2021 is not being the best year for Windows security. Every so often a new security flaw appears in the operating system that jeopardizes the security of all users, flaws that, by the way, are not solved until several weeks later, when the new Patch Tuesday hits. And, in case Microsoft had little with the security problems of the printers, now a new security flaw of the most worrying has been added: HiveNightmare.

HiveNightmare (name that has been assigned to this vulnerability) is a security flaw present in all versions of Windows 10 from 1809, and in Windows 11. Thanks to this flaw, any user, even without administrator permissions, can access to critical system files, such as SAM, SYSTEM and SECURITY . By doing so, this user could gain the highest level of privileges within the Microsoft operating system: SYSTEM. And, with it, you can literally do whatever you want on your PC, even run random code in your PC’s memory, or change Windows programs.

HiveNightmare

This bug is very similar to Sequoia , a bug that was released the same day but mainly affects Linux users.

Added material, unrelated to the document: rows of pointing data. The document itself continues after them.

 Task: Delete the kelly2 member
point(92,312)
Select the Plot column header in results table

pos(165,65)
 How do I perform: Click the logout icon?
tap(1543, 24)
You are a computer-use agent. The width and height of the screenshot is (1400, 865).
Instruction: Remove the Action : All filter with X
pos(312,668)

Microsoft, at the moment, has not given much information about this new security problem that affects all its modern Windows. However, thanks to the researchers, we can know a trick to see if we are affected by this failure or, if not, if our PC is already protected.

Test if Windows is vulnerable to HiveNightmare

In GitHub we can find a simple script thanks to which we will be able to check the permissions of the SAM, SYSTEM and SECURITY files with a couple of PowerShell commands. To do this, the first thing we must do is open a Windows advanced console window, with administrator permissions (this is very important) and execute the following command:

Invoke-WebRequest -URI https://raw.githubusercontent.com/JumpsecLabs/Guidance-Advice/main/SAM_Permissions/SAM_Permissions_Check.ps1 -OutFile ./SAM_Permissions_Check.ps1 -usebasicparsing

This command will allow us to download from PowerShell the script ” SAM_Permissions_Check.ps1 ” from the GitHub servers. The download only takes a few moments, and at the end we will simply have to execute the following:

.SAM_Permissions_Check.ps1

The script will be in charge of analyzing our PC and will show us if our PC is vulnerable (marking the affected files in red) or if we are protected (marking them in green).

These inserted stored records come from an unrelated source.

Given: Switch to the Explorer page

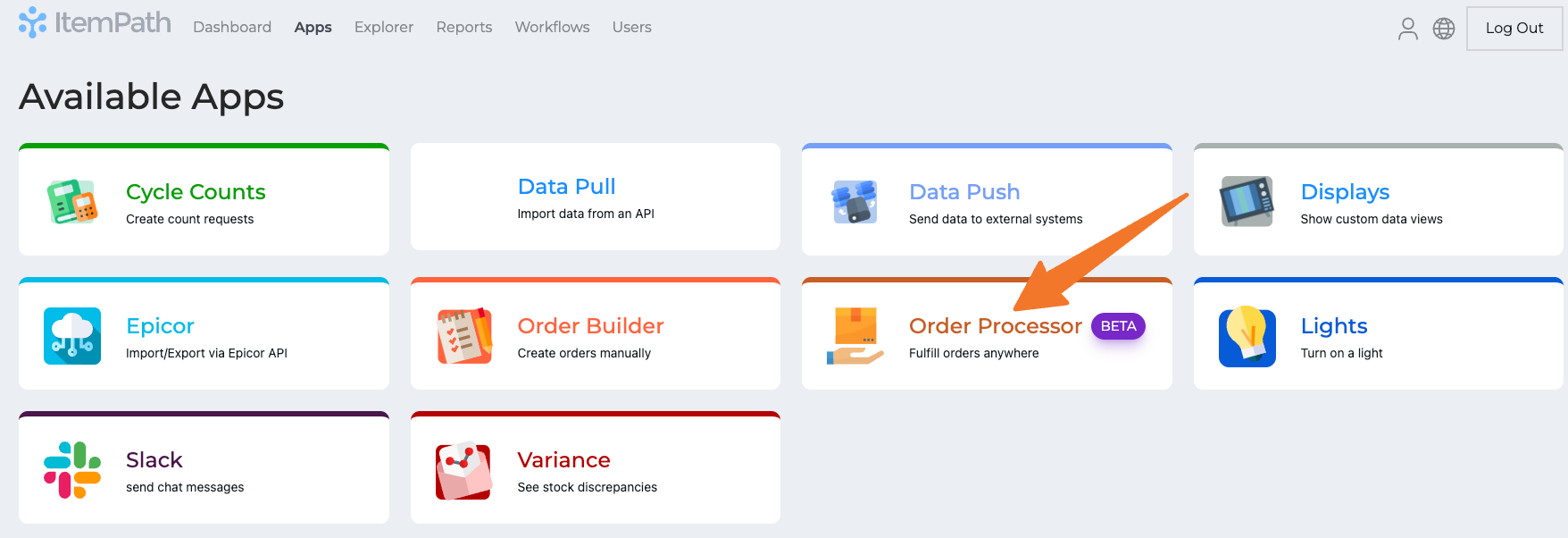Looking at the screenshot, I should 383,27.
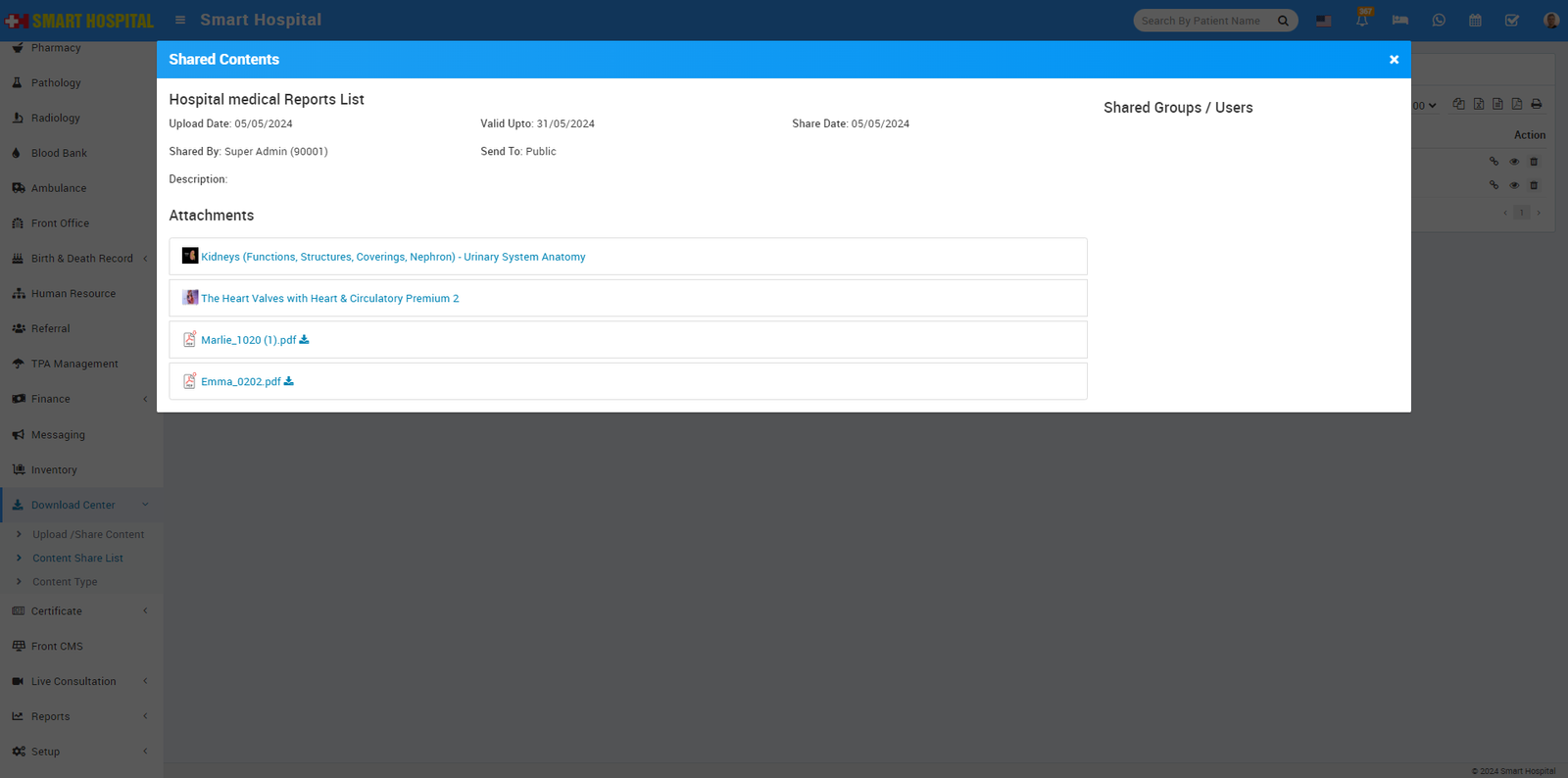Screen dimensions: 1568x778
Task: Open the task checklist icon in header
Action: (1512, 21)

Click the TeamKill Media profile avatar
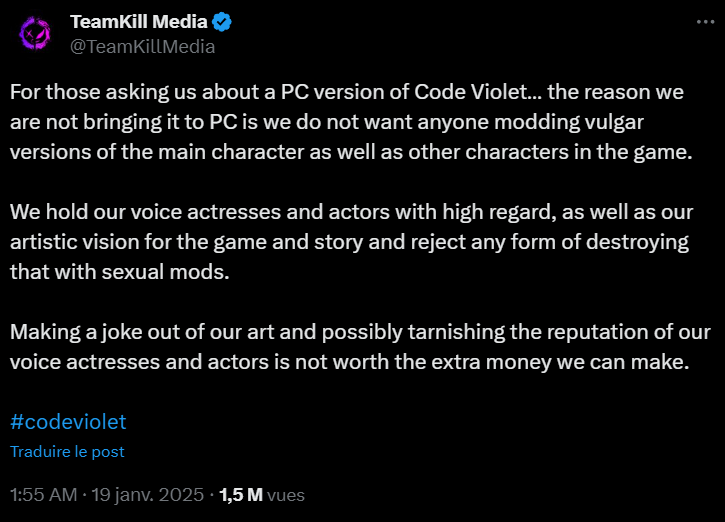[36, 34]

Protección HiveNightmare - 1

We can also test it from CMD, if we don’t like using PowerShell. To do this, we simply have to open a Windows console window and execute the following command in it:

icacls %windir%/system32/config/sam

If the output shows a message like “BUILTINUsers: (I) (RX)”, then we are in danger. Otherwise, our PC will be protected.

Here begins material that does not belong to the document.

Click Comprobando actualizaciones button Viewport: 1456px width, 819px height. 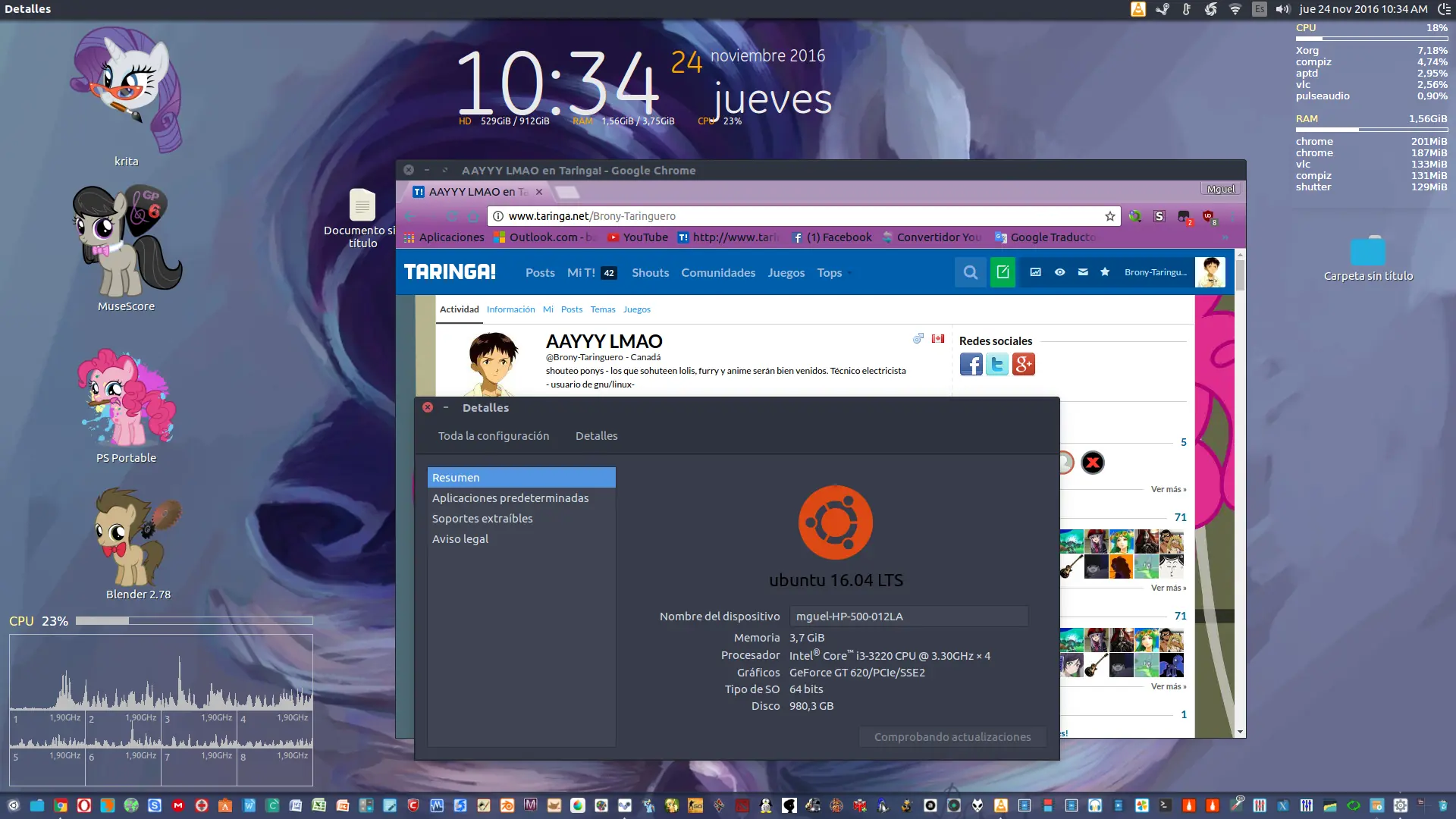(952, 736)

Protección HiveNightmare - 2

Is your PC affected? Protect yourself

If your PC is protected, then you no longer have to worry about anything. On the contrary, if it is in danger, it is necessary to protect ourselves if we do not want to continue taking risks. To do this, what we must do is open a CMD window, with administrator permissions, and execute the following commands in it:

icacls %windir%/system32/config/*.* /inheritance:e vssadmin delete shadows /for=c: /Quiet vssadmin list shadows

The first command activates ACL interheritance, the second clears the shadow copies from the system, and the third checks that there are indeed no shadow copies on the system.

Now we are protected until Microsoft definitively corrects this serious problem in Windows.